As a human tracker, I spend my days with my nose to the dirt, filtering out the “white noise” of the bush to find a very specific human whose sweaty socks I smelled 5 minutes ago. If I can learn to stay on mission, you can too.
Here is some unsolicited advice from the creature who literally works for treats.
1. Identify Your “Possum Poo”
In my line of work, there are distractions, and then there are distractions. A kangaroo hopping by? That’s a level-one diversion. But fresh possum poo? That is the siren song of the forest. It is irresistible. It demands a snoot-poke.
Your world is full of “possum poo.” That notification ping? The “outspoken” colleague who wants to vent about the fridge? That’s the poo, Brenda. It smells interesting, but it isn’t the goal. Acknowledge the poo exists, appreciate its aroma, and then move the heck on.
2. Trust the Data (The “Sniff-Test”)
When I’m tracking, I don’t rely on “vibes.” I rely on hard data:
-
Scent particles per million.
-
Wind direction and velocity.
-
The specific “eau de toe-jam” signature of the target.

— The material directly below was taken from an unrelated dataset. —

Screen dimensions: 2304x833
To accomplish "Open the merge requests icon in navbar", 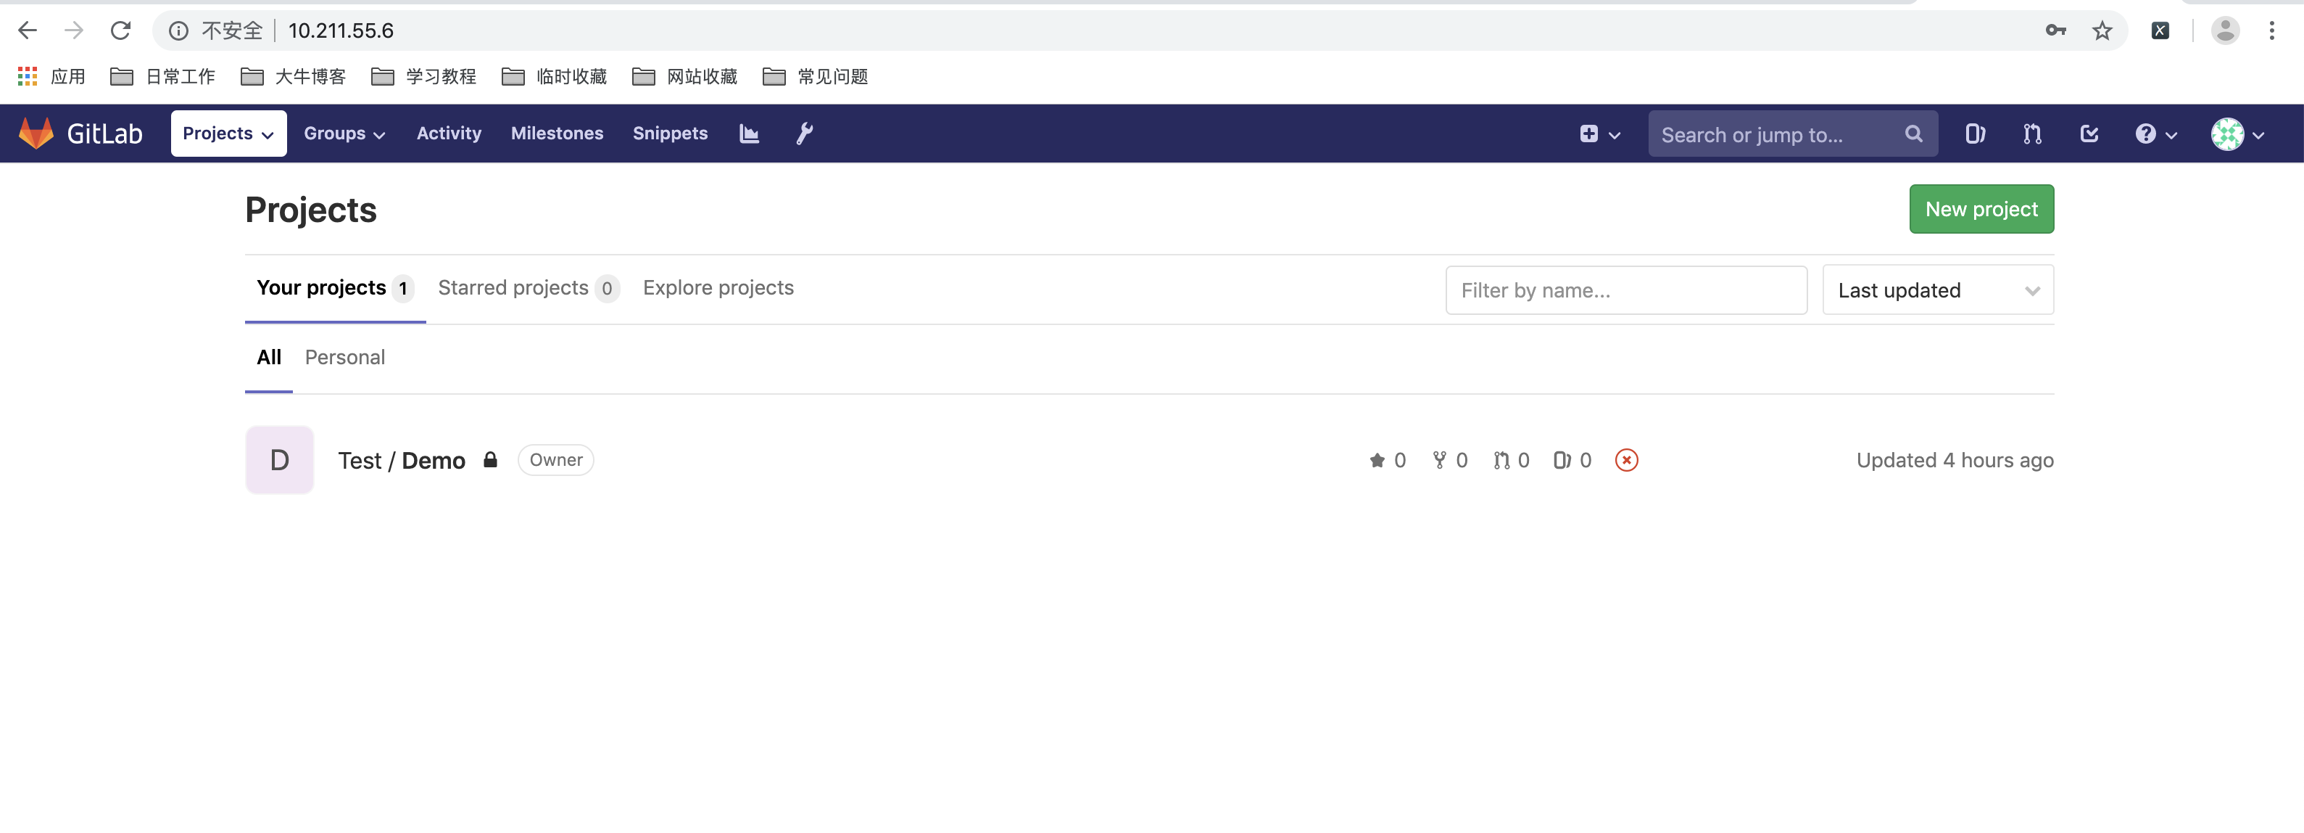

If the scent gets weaker, I’ve made a bad call. If it gets stronger, I’m winning. Running a business is the same. Don’t base your next move on what some “guru” said on Fecebook or what your cousin thinks about the economy. Follow the data – change in customer numbers, accurate profit calculations etc. If the “scent” of your profit is weakening, you’ve lost the trail. Pivot back to the facts.
3. Tune Out the “Barking”
The human world is incredibly noisy. You’ve got social media, 24-hour news, and thousands of customers all “barking” at once. If I stopped to bark back at every bird that chirped, I’d never find the gal lost in the woods, and I’d certainly never get my post-mission liver treat.
It took me two years of intensive training to ignore a literal jumping marsupial. It won’t happen for you overnight, but you have to work at it. Filter the noise. Most general conversation is just static—it’s not the scent you’re looking for.
4. Visualize the “Pounce”
Why do I work so hard? Why do I ignore the urge to roll in something dead? Because I know that at the end of this trail is a human I get to pounce on for a tickle. That is the “Why.”
What’s your pounce?
-
An increasing customer base?
-
Enough cashflow to be comfortable and pay off your loans?
-
Getting home after your last consult on time?
Keep your nose on the trail, ignore the kangaroos of life, and stay disciplined. The “socks” are out there – you just have to stop sniffing the wrong things.